# Problem A:
Decide whether each statement agrees with the piece on credit risk scoring, answering yes or no and quoting the words that decide it: (i) Scoring models are built on a historical sample of loans marked "good" and "bad." (ii) Lenders are likened to a driver who looks only through the windshield. (iii) The scoring models the piece names are neural networks.
# Problem B:
Carry on the piece on credit risk scoring from its final sentence.

# Extract provided:

Imagine that you are a bank or an investor who has some free money to invest. If you want to lend someone money on credit, that is, issue a financial instrument with a predetermined payment schedule, you want to be sure that you’ll see a return on the money, and, of course, in a timely fashion. But any investment entails a risk, and you must be able to quantify this risk before making financial decisions.
The main instrument used in such cases involves statistical or scoring models that are developed on a historical sample of issued loans that are marked as “good” (paid on time) and “bad”, or defaulted.
There is a range of serious obstacles and limitations to this setup, which, as we will demonstrate, leads to a certain injustice in the banking sphere.
1️⃣ The first limitation is that all documented cases of non-payments by borrowers are in the past. By automatically using information from the past, lenders are like a driver who looks solely in the rear-view mirror when piloting his car. That is, the process of measuring risk entails seeking out a set of observations regarding a situation close to what is expected in the planning time-frame, as well as possessing the ability to foresee potential changes that cannot be discerned in the data culled from the past.
2️⃣ The second limitation is the information about the borrower which is available at the time of decision-making. There’s a reason (or cascade of reasons) for each default, e.g., the borrower took out a loan that he never intended to pay, i.e., fraud; the borrower has no problem managing a heavy credit load today, but let’s say he loses his job a year from now, or comes up against other unforeseen circumstances — things change, and none of us knows what’s around the corner. The problem with risk assessment is the difficulty, when deciding to issue a loan, of seeing signs of an increased probability that the borrower will someday stop making payments, and determining the likelihood that this will happen during the term of the loan. This is why the loan application from a bank is so detailed and broad in scope — the bank needs exhaustive information for risk assessment. And yet, if you don’t have an extensive credit history, your credit rating will be like a hospital patient with an average temperature. This isn’t fair, because it means that good borrowers with a solid credit history have to pay for risky borrowers.
3️⃣ The third source of injustice stems from the scoring models (logistic regression and other linear models) and the lack of data about any non-payments, which leads to averaging and simplistic classifications of borrowers based on their risk profile.

# Data extract:

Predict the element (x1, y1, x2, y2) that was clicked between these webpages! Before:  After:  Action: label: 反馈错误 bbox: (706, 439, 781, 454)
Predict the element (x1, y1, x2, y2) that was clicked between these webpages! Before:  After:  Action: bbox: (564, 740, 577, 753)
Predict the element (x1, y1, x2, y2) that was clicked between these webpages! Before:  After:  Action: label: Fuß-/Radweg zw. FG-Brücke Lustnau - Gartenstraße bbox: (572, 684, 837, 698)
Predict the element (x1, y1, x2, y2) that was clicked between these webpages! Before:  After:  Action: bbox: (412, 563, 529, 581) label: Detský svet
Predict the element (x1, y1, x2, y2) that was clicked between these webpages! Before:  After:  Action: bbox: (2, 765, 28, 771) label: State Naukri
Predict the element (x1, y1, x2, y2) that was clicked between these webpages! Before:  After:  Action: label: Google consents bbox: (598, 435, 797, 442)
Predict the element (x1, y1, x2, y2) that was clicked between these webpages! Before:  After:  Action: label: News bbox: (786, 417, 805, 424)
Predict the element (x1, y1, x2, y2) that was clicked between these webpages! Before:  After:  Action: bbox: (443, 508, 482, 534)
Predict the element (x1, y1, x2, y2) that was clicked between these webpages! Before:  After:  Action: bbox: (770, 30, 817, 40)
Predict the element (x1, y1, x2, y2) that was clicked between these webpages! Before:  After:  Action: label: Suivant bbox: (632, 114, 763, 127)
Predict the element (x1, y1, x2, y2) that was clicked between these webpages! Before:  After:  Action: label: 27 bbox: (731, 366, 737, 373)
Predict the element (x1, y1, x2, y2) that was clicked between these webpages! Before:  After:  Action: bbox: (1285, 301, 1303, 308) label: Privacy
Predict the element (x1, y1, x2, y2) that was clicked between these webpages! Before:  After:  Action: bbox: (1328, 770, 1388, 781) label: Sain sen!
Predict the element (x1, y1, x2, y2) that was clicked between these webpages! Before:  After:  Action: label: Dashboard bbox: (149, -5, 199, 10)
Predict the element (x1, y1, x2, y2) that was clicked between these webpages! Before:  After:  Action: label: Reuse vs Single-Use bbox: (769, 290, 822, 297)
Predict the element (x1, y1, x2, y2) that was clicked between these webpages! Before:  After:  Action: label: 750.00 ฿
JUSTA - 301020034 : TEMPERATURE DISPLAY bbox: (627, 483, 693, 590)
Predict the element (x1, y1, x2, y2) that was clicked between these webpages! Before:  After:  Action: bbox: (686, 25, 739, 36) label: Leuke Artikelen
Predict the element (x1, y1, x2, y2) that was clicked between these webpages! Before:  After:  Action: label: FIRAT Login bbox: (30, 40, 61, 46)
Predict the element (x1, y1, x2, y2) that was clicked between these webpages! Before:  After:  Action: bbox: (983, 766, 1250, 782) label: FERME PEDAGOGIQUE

# Task result A:
(i) Yes: "statistical or scoring models that are developed on a historical sample of issued loans that are marked as “good” (paid on time) and “bad”, or defaulted."
(ii) No: "lenders are like a driver who looks solely in the rear-view mirror when piloting his car."
(iii) No: "the scoring models (logistic regression and other linear models)"

# Task result B:
In the past, banks used scoring as an excuse to reject a potential borrower’s application for a loan product.
In the future, financial companies will use scoring to select a product with a fair price to serve the borrower’s interests or resolve a specific situation he or she faces. Currently, we are witnessing a transition period. Less information is required from the customer and in the financial organizations of the future, all that a potential borrower will be asked is to provide his or her credentials and interests (if they aren’t automatically evident). Now the price that the borrower pays for a loan product reflects operating expenses, expected risk, partner commissions and net returns for the creditors and shareholders. In this article we don’t address the issues of costs and funding, but the better the expected risk for each borrower, the more equitable the rate of the loan product.
Information which is now virtually never at the disposal of the banks is information about the borrower’s psychology, his or her social ties and their quality, and information on non-banking debt relations. Psychological signs are investigated very actively and soon — in a year or two will be considered in half of all credit decisions. Information about social connections is used on the principle of “tell me who your friend is and I will tell you who you are,” and the main thing that limits the development of this type of information is legislation on the transfer of personal data. Therefore, the owner of this information will have the advantage in the credit solutions market. The non-banking sector that features debt relations is not covered at all, and this is the main thing that we want to use as an advantage in how our company scores potential borrowers in the initial stages of building a credit rating system.